In pratica, oggi il contraddittorio preventivo è la regola: l’avviso di accertamento vero e proprio arriverà solo dopo un “avviso di accertamento in bozza” (o invito), e se ciò non avviene il contribuente, in giudizio, può eccepire la nullità dell’atto. Fa eccezione solo il caso di motivata urgenza che giustifichi l’emissione immediata (ad esempio pericolo per la riscossione), ma anche in tal caso l’ufficio deve poi consentire il contraddittorio successivamente (c.d. posticipato). Con questa normativa, il contenzioso tributario vedrà sempre più ricorsi fondati sulla violazione del contraddittorio, che ora ha base legale chiara, anziché su elaborazioni giurisprudenziali.
Già nel 2024 vedremo gli effetti: i primi atti eventualmente annullati dai giudici se privi di contraddittorio. Ad esempio, alcune Commissioni hanno anticipato i tempi applicando il principio anche prima: Commissione Prov. di Milano sent. 10/2024 ha annullato un avviso emesso a gennaio 2024 senza preavviso, ritenendo operante art. 6-bis Statuto (sebbene entrato in vigore il 2023). È plausibile però qualche contenzioso transitorio: atti emessi prima di luglio 2023 non avevano obbligo e su quelli vale la giurisprudenza pre-riforma (contraddittorio necessario solo in casi particolari, come studi di settore e ISA – dove già dal DL 193/2016 era obbligatorio contraddittorio – o procedimenti doganali, ecc.). Quindi per alcuni anni avremo cause in cui si discute se l’atto, essendo ad esempio un PVC del 2022 trasformato in avviso nel 2023 senza contraddittorio, fosse o meno nullo. La norma transitoria credo l’abbia previsto per atti emessi dopo tot data.
In parallelo, la Cassazione ha continuato a occuparsi di contraddittorio in ambiti specifici. Ad esempio, contraddittorio nel procedimento di ispezione nei locali (12 L.212/2000) – la Cassazione ha negli anni consolidato che la violazione del termine di 60 giorni dopo PVC comporta nullità dell’accertamento solo se il contribuente prova un concreto pregiudizio difensivo (Cass. 701/2019). Con la riforma 2023 questa disputa decadrà perché ora è a pena di annullabilità “automatica” (salvo eventuale eccezione se l’ufficio prova che anche con contraddittorio esito identico? La norma parla di annullabilità senza distinguo).
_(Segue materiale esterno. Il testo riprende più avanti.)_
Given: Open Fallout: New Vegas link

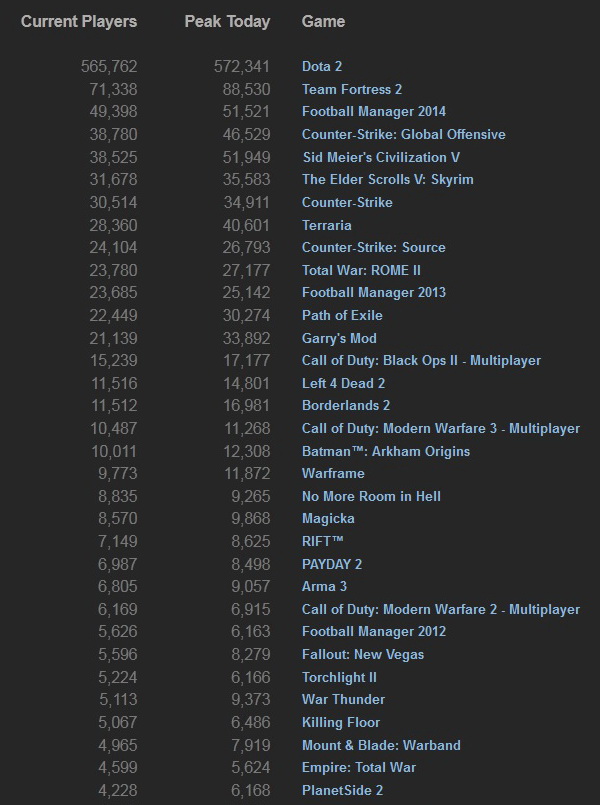Looking at the screenshot, I should [x=363, y=654].
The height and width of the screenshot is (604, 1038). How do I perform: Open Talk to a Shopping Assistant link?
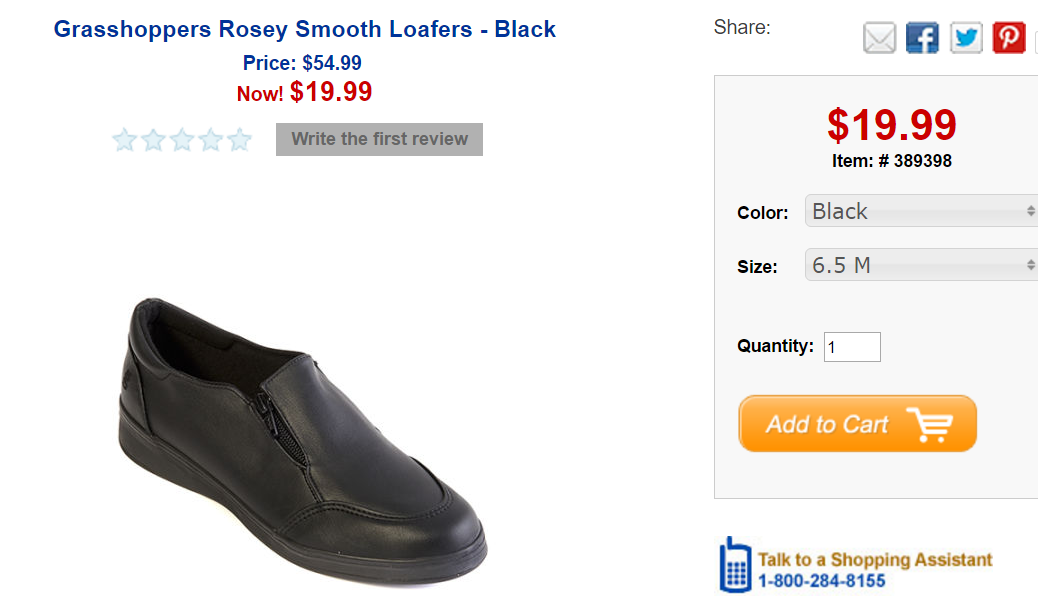click(x=875, y=559)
Contraddittorio giudiziale: altra questione è il contraddittorio durante il processo. Il processo tributario è modellato sul contraddittorio scritto e orale: qui la riforma ha perlopiù rafforzato strumenti come memorie, udienza pubblica su richiesta, e la parte avversa deve essere sempre notiziata di nuove produzioni (via PEC). Un tema peculiare è il contraddittorio sull’atto presupposto notificato ad altri: come visto (§3.1, litisconsorzio) la riforma 2023 ha voluto assicurare che se un vizio di notifica di un atto a un coobbligato è eccepito, quel coobbligato sia in causa. Questo per garantire il confronto con tutti i soggetti coinvolti.
In sintesi, oggi il contraddittorio endoprocedimentale è un diritto pienamente riconosciuto al contribuente e un obbligo procedurale per il Fisco. Ciò inciderà sul contenzioso: è prevedibile un minor numero di ricorsi su questioni di merito se molte controversie si risolvono in fase pre-contenziosa, ma al contempo i ricorsi che arrivano saranno più “selezionati”. Questa evoluzione segna una vittoria della cultura giuridica garantista: come in altri ordinamenti (es. Francia), ora anche in Italia l’accertamento è visto come esito di un dialogo e non come atto autoritativo unilaterale. Dal punto di vista difensivo, l’avvocato tributarista dovrà seguire con attenzione la fase precontenziosa, predisponendo memorie efficaci già in contraddittorio, sia per tentare di evitare l’atto, sia per pre-costituire un eventuale ricorso (consapevole che se aspetta di tirare fuori un asso in giudizio, rischia poi le spese compensate, come visto).
6.2 Onere della prova e sindacato probatorio del giudice
Il riparto e la gestione dell’onere probatorio costituiscono un aspetto cruciale del processo tributario, attorno a cui ruotano molte pronunce giurisprudenziali.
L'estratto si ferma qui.